The President noted that the NGX’s performance in 2025 stood out globally, even as many international markets struggled with stagnation. He disclosed that the NGX All-Share Index closed 2025 with an impressive 51.19 per cent return, surpassing the 37.65 per cent recorded in 2024 and outperforming major global indices such as the S&P 500, FTSE 100 and several emerging markets within the BRICS+ group.
“Nigeria is no longer a frontier market to be ignored; it is now a compelling destination where value is being discovered,” Tinubu said, stressing that the strong showing of the stock market reflects broader economic health and growing investor trust in the Nigerian economy.
He highlighted remarkable performances across all sectors on the Exchange, from industrial giants that have localised supply chains to a resilient and technologically innovative banking sector, noting that Nigerian companies are proving their capacity to deliver strong returns on investment.

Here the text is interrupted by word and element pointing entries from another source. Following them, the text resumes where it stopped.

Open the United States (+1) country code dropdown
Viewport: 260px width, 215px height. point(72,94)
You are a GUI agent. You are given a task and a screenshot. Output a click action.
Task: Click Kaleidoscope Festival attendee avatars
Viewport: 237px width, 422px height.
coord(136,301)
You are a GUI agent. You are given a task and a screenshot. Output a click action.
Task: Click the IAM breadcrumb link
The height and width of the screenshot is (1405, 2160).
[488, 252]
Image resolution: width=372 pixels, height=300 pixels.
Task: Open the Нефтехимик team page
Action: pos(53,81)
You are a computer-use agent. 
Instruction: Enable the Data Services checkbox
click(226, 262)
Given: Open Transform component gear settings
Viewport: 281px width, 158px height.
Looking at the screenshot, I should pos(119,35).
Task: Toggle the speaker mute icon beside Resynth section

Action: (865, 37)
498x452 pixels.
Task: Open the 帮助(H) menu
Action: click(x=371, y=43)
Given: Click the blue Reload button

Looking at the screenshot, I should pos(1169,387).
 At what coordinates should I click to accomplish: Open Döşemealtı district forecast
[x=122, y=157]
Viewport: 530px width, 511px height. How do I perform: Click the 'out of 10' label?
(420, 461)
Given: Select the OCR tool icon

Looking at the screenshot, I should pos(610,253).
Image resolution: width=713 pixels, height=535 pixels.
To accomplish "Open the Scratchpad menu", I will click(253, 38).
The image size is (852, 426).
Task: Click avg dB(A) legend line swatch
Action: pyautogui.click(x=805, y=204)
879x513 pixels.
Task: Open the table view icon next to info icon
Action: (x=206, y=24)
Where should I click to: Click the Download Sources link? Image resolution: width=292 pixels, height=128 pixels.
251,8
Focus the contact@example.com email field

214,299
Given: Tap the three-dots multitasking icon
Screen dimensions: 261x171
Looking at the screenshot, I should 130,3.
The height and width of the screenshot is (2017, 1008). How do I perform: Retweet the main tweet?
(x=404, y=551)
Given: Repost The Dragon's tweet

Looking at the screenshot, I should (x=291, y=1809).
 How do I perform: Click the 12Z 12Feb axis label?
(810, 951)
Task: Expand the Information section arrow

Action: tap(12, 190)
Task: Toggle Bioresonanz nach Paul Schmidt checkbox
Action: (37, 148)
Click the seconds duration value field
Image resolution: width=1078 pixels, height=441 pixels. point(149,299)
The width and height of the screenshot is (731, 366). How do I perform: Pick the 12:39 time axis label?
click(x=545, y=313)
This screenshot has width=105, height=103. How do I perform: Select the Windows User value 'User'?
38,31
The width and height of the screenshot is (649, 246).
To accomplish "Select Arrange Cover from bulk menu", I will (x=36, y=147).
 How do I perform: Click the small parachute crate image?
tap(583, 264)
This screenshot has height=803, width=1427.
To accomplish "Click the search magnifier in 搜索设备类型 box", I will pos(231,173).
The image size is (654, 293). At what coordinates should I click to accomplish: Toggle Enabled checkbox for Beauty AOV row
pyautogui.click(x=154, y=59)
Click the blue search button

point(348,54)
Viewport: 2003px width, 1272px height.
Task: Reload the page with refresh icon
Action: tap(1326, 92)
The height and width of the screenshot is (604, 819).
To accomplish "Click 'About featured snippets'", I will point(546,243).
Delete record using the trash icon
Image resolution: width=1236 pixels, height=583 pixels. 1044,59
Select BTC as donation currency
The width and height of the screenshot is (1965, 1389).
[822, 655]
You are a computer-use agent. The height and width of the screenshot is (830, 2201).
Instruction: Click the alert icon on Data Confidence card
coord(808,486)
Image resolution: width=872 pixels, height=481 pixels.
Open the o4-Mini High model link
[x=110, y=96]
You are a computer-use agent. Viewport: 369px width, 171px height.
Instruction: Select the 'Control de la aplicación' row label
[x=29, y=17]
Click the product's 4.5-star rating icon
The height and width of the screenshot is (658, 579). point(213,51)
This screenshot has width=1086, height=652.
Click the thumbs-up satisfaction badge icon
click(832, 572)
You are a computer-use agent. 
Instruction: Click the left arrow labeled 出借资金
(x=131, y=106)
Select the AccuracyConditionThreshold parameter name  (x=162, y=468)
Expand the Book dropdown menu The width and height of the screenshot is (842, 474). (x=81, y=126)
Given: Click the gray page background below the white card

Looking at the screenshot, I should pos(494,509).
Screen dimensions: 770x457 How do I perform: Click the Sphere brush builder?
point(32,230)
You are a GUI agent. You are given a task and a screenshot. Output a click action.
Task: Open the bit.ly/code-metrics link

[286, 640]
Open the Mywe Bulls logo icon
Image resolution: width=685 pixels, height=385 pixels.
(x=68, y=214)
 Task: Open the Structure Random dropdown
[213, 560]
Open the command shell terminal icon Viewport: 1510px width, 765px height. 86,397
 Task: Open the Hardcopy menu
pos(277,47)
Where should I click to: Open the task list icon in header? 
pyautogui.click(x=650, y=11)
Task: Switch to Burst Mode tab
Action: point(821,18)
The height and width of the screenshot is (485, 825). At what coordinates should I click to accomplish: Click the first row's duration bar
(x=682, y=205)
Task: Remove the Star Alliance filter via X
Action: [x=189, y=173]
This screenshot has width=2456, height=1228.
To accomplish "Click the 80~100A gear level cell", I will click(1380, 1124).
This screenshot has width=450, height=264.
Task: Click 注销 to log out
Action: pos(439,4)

President Tinubu also revealed that the pipeline of new listings remains robust, with indigenous energy firms, tech unicorns, telecoms companies and infrastructure-heavy entities preparing to access the capital market to fund expansion. According to him, these listings will further boost market capitalisation and deepen democratic ownership of the economy.
Beyond the capital market, the President pointed to improving macroeconomic indicators driven by ongoing reforms. He disclosed that inflation has steadily declined from a 24-month high of 34.8 per cent in December 2024 to 14.45 per cent as of November 2025, with projections indicating a further drop to about 12 per cent in 2026 and possibly below 10 per cent before the end of the year.
He attributed the progress to monetary tightening, the removal of distortionary Ways and Means financing, increased agricultural investment and improved naira stability.
On external balances, Tinubu said Nigeria recorded a $16 billion current account surplus in 2024, with projections by the Central Bank of Nigeria (CBN) putting the figure at $18.81 billion in 2026. He added that non-oil exports surged by 48 per cent to N9.2 trillion by the third quarter of 2025, while exports to Africa jumped by 97 per cent to N4.9 trillion. Manufacturing exports also grew by 67 per cent year-on-year in the second quarter of 2025.
The President further disclosed that foreign reserves have crossed $45 billion and are projected to exceed $50 billion in the first quarter of 2026, providing greater stability for the naira.
Highlighting gains in infrastructure and social sectors, Tinubu cited expanded rail networks, major road projects, revitalised ports, improved healthcare facilities, declining medical tourism costs, enhanced university research funding and increased access to education through the Nigeria Education Loan Fund (NELFUND).
“Nation-building is a process, not a destination. The N100 trillion market capitalisation is a signal to the world that the Nigerian economy is robust and productive,” the President said, pledging to continue driving an egalitarian, transparent and high-growth economy anchored on historic tax and fiscal reforms that took effect on January 1.
He urged Nigerians to deepen their investments in the local economy, assuring them that 2026 promises to be an epochal year of shared prosperity as reforms deliver stronger and more inclusive outcomes.